Since if the sign tips, it would rotate around the edge of the base, that's a convenient axis about which to compute the torques: $$- F_w \frac{h}{2} + M g \frac{w}{2} = 0$$

Solving for M...

$$M = \frac{F_w h}{g w}$$

Plugging in your numbers (0.94 lbs-force = 4.18 N, 9 ft = 2.7 meters),

$$M = \frac{11.29 ~\rm Nm}{9.81 ~\rm{m/s^2} ~w} $$ $$M = \frac{1.15 ~\rm kg~m}{w} $$

If you prefer lbs and feet,

$$M = \frac{8.32 ~\rm lbs~ft}{w}$$

For example, if your square base has a width of 3 feet, then you need a minimum of $M = 2.77 ~\rm lbs$

Note 1: This analysis assumes the mass of the sign itself is negligible compared to the base.
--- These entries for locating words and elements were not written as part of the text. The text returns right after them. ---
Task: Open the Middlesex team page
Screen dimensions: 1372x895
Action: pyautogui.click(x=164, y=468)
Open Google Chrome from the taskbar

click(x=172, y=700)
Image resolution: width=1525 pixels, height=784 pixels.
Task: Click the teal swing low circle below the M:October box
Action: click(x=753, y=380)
This is a conservative assumption, since extra mass on the sign will make it more stable for initial tipping.

Note 2: I'm very skeptical that a sign of any significant size would only experience a wind load of 0.94 lbs in any significant wind. I would double-check that figure.

EDIT: I revised my answer now that the OP made it clear that the sign is a rectangle that extends from the ground up to 9 feet.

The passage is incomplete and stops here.